TRECHO DO DOCUMENTO:

O leitor Ronaldo Silva
Lopes, em carta publicada
nesta mesma edição,
pergunta-nos: “Como nos
colocarmos quando surgem
dúvidas quanto à formação do
corpo de Mestre Jesus? Jesus
encarnou em um corpo físico?
Jesus utilizou um corpo
fluídico (agênere)?”
Há no meio espírita duas
correntes diametralmente
opostas quanto à discussão
sobre a natureza do corpo
que Jesus utilizou em sua
estada entre nós, como filho
de Maria de Nazaré.
Uma corrente, com fundamento
na obra Os Quatro
Evangelhos, de
Jean-Baptiste Roustaing, crê
firmemente que Jesus
valeu-se tão somente de um
corpo fluídico, ou seja,
teria sido um agênere.
A outra corrente,
fundamentada na obra A
Gênese, de Allan Kardec,
entende que Jesus teve sim,
como todos os homens, um
corpo material, além do
corpo fluídico inerente às
criaturas humanas.
Aliam-se à corrente
kardequiana escritores de
renome no meio espírita,
como J. Herculano Pires,
Carlos Imbassahy e Deolindo
Amorim, entre outros.
Os argumentos utilizados por
Allan Kardec podem ser
vistos no cap. XV, itens 64
a 66, do livro A Gênese,
sua última obra publicada em
vida, fato que se deu em
1868. Kardec, como se sabe,
desencarnou em março de
1869.
Pela lógica e pela
racionalidade de sua
exposição, aliamo-nos também
ao pensamento do Codificador
do Espiritismo, que
reproduzimos em seguida:
64. O desaparecimento do
corpo de Jesus após sua
morte há sido objeto de
inúmeros comentários.
Atestam-no os quatro
evangelistas, baseados nas
narrativas das mulheres que
foram ao sepulcro no
terceiro dia depois da
crucificação e lá não o
encontraram. Viram alguns,
nesse desaparecimento, um
fato milagroso, atribuindo-o
outros a uma subtração
clandestina.
Segundo outra opinião, Jesus
não teria tido um corpo
carnal, mas apenas um corpo
fluídico; não teria sido, em
toda a sua vida, mais do que
uma aparição tangível; numa
palavra: uma espécie de
agênere. Seu nascimento, sua
morte e todos os atos
materiais de sua vida teriam
sido apenas aparentes. Assim
foi que, dizem, seu corpo,
voltado ao estado fluídico,
pôde desaparecer do sepulcro
e com esse mesmo corpo é que
ele se teria mostrado depois
de sua morte.
É fora de dúvida que
semelhante fato não se pode
considerar radicalmente
impossível, dentro do que
hoje se sabe acerca das
propriedades dos fluidos;
mas, seria, pelo menos,
inteiramente excepcional e
em formal oposição ao
caráter dos agêneres. (Cap.
XIV, nº 36.) Trata-se, pois,
de saber se tal hipótese é
admissível, se os fatos a
confirmam ou contradizem.
65. A estada de Jesus na
Terra apresenta dois
períodos: o que precedeu e o
que se seguiu à sua morte.

OBJETIVO 1: Pode devolver, sem nenhuma alteração, as linhas das entradas começando pela que contém "This screenshot has width=525, height=341." e seguindo até a que contém "Action: point(39,228)", ambas incluídas?
O texto sobre o corpo de Jesus e as entradas vêm de fontes distintas.

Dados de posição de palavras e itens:

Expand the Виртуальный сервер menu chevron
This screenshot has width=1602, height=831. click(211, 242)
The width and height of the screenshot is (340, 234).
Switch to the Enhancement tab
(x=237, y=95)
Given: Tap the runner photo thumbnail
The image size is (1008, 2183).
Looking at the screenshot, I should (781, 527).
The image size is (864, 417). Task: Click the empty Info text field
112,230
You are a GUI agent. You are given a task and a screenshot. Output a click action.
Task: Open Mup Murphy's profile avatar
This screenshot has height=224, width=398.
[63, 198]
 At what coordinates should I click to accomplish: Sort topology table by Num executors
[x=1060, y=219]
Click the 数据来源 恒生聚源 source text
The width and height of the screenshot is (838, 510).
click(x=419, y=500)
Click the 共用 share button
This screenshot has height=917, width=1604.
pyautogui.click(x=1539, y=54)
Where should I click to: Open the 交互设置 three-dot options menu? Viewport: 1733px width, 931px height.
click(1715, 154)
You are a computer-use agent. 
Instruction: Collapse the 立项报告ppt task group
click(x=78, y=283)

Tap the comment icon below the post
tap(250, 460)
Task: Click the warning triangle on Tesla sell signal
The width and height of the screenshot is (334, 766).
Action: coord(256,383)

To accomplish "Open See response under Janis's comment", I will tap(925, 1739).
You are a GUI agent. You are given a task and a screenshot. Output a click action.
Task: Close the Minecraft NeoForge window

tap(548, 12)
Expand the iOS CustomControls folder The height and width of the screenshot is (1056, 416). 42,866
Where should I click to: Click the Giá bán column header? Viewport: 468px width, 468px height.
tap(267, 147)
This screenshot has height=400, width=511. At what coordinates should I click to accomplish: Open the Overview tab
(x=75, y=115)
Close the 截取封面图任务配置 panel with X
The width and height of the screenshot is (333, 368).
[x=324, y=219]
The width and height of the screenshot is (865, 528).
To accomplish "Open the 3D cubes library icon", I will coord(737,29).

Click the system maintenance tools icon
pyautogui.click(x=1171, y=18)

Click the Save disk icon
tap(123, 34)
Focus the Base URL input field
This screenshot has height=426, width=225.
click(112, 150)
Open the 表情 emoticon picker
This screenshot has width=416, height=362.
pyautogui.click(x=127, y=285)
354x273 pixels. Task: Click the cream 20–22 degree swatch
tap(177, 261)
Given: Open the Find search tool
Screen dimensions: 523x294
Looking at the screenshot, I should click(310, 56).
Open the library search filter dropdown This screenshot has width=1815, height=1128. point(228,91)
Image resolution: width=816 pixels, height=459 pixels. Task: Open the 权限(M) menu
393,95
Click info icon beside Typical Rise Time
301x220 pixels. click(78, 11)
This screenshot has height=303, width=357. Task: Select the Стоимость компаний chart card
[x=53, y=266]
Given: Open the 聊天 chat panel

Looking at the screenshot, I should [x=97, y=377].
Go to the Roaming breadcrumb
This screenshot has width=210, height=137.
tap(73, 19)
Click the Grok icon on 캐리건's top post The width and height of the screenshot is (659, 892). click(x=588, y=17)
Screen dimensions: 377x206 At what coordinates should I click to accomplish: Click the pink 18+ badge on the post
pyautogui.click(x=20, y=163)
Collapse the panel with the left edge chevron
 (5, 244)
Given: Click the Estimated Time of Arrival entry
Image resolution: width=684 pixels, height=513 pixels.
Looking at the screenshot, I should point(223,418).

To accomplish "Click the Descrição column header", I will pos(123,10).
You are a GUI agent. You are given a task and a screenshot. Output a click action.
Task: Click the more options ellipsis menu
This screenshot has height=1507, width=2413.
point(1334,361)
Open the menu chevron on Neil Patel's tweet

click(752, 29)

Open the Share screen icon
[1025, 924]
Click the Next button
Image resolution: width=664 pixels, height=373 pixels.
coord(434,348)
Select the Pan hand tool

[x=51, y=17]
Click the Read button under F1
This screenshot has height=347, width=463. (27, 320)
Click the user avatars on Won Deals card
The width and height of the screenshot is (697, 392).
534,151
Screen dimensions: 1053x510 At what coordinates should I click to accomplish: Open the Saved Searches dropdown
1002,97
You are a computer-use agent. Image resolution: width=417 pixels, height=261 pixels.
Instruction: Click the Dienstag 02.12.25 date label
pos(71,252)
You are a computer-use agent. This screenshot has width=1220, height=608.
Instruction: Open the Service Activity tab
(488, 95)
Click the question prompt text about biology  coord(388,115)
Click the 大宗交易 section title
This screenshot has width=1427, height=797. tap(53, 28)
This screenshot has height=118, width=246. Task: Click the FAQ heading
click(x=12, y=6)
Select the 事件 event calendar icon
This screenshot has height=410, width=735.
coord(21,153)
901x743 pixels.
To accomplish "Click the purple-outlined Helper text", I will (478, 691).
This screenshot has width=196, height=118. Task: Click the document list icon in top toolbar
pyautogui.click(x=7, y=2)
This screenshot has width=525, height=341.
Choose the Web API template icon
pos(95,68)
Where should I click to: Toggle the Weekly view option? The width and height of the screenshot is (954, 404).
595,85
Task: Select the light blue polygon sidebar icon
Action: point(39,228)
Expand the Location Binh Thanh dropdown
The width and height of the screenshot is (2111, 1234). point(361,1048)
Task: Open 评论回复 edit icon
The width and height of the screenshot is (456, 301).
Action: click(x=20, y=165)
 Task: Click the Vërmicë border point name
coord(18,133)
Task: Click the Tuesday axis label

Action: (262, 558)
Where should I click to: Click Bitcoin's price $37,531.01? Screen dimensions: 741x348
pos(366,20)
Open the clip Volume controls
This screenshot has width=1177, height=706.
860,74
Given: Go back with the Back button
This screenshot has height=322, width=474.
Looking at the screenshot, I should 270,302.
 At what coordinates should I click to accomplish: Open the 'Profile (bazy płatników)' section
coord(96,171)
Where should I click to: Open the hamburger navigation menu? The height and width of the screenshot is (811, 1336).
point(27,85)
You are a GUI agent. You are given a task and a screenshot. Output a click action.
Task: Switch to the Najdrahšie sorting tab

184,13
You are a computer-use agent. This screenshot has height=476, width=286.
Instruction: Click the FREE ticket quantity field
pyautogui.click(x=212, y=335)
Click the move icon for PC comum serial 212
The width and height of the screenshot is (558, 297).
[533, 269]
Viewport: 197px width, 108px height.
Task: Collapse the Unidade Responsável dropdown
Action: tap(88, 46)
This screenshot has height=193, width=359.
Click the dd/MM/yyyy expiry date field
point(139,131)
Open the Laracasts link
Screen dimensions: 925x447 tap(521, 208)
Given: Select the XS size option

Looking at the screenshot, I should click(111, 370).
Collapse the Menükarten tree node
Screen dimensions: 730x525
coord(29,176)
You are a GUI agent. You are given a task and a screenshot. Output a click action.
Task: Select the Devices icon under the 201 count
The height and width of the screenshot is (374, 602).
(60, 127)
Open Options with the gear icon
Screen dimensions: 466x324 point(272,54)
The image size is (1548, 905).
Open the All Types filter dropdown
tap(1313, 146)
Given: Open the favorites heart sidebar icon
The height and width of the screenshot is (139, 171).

OBJETIVO 2: Redigite com fidelidade o trecho do texto sobre o corpo de Jesus que começa em "É fora de dúvida" e segue até "dos agêneres. (Cap.".

RESPOSTA 1:
This screenshot has width=525, height=341.
Choose the Web API template icon
pos(95,68)
Where should I click to: Toggle the Weekly view option? The width and height of the screenshot is (954, 404).
595,85
Task: Select the light blue polygon sidebar icon
Action: point(39,228)

RESPOSTA 2:
É fora de dúvida que
semelhante fato não se pode
considerar radicalmente
impossível, dentro do que
hoje se sabe acerca das
propriedades dos fluidos;
mas, seria, pelo menos,
inteiramente excepcional e
em formal oposição ao
caráter dos agêneres. (Cap.